Luciana girou em direção ao namorado, com uma expressão exageradamente ferida, como se ele tivesse acabado de insultar todo o seu legado artístico. 

 — Não faz sentido? Você está dizendo que a minha luta patriótica não faz sentido? Papá, eu não posso acreditar nisso!

— Eu só estou tentando dizer que… — Papá começou, mas foi interrompido por Luciana, que jogou os braços ao céu em puro drama.

— Sabe de uma coisa? Você não me apoia! Você devia ser meu maior fã, mas nem isso você consegue fazer direito!

A bandeira tremulou atrás dela enquanto Lulu entrava na casa a passos largos, suas sandálias batendo ruidosamente no chão de madeira. Papá, exasperado, seguiu atrás, tentando acalmar a situação: 

 — Lulu, não é isso! Você sabe que eu te amo e que quero o melhor para você, mas…

— Ah, então agora quer me dar lição de moral? — disse ela, parando na porta do closet e se virando dramaticamente para encará-lo. — Muito obrigada, mas eu não preciso disso!

E assim começou o clássico “vai e vem” do casal, onde Lulu disparava declarações inflamadas e Papá tentava manter a calma, claramente sem conseguir acompanhar o ritmo da estrela em ascensão. No final, ela trancou a porta do closet e gritou: 

 — Vou dormir aqui hoje! E pode esquecer de pedir desculpas, porque eu não quero ouvir!

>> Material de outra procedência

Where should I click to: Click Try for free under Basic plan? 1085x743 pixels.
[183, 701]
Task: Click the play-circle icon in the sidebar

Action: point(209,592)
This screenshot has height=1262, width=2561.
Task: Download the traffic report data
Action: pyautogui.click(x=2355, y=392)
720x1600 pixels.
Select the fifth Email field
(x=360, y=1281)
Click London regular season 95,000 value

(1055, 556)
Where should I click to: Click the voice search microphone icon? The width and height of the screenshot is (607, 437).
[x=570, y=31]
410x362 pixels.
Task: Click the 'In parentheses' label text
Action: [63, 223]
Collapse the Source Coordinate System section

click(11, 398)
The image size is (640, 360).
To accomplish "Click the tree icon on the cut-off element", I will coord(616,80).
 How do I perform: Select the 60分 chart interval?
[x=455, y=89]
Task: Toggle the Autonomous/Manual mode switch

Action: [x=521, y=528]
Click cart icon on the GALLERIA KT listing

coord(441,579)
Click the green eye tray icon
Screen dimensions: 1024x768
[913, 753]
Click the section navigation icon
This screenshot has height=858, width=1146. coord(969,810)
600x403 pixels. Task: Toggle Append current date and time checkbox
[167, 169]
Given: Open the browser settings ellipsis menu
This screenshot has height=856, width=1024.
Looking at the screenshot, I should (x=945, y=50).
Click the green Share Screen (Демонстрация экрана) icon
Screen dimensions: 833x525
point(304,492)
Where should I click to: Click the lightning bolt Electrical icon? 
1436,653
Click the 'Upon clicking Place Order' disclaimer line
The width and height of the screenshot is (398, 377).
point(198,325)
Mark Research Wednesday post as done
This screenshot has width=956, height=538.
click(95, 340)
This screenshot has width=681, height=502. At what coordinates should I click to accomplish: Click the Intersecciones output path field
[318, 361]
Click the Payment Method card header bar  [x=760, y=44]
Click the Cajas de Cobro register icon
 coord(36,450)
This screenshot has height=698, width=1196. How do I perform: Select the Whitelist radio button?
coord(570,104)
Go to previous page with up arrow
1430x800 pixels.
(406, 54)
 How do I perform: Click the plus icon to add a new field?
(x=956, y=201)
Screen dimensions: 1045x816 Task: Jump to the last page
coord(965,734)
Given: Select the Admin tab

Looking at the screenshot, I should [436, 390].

Dentro do closet, Lulu montava sua “fortaleza de revolução”. As roupas penduradas viraram cortinas simbólicas, enquanto uma pilha de almofadas e um tapete fofo se tornavam seu “trono”. Com a câmera do celular estrategicamente posicionada sobre uma pilha de caixas de sapato, ela iniciou outro discurso fervoroso para sua audiência: 

 — Pessoal, eu estou aqui, no meu bunker patriótico, porque as pessoas às vezes não entendem o meu propósito! Mas eu não desisto! Vou seguir lutando pelo Brasil, mesmo que incompreendida até em minha própria casa.

Do lado de fora, Papá estava encostado na parede do corredor, massageando as têmporas enquanto conversava com a empregada que segurava o celular e fazia comentários baixinho: 

 — O senhor é muito paciente, viu, seu Papá? Parece até santo…  

 — Isso porque você não viu como ela estava ontem. — Papá balançou a cabeça com um meio sorriso.

Finalmente, ele decidiu intervir. 

 — Lulu… Vamos resolver isso como adultos? Abre a porta, por favor.

— Papá! — ecoou de dentro, abafado pelas roupas. — Não adianta bater! Aqui só entra quem acredita na revolução!

Papá suspirou e se abaixou para falar com mais clareza: 

 — Lulu, minha revolução é te convencer de que esse closet não é um palácio presidencial, e que sua saúde é mais importante. Vamos tomar um chá e conversar.

A porta rangeu lentamente, revelando Lulu com uma tiara de brilhantes que pegara de uma de suas caixas. 

 — Chá? — Ela fez uma pausa, refletindo com drama. — Só se for com torradas e geleia.

Papá sorriu, percebendo haver vencido dessa vez. Ele estendeu a mão, ajudando Lulu a sair de sua “fortaleza”. 

 — Torradas e geleia, com certeza. E uma pausa para você respirar, minha Joana D'Arc do closet.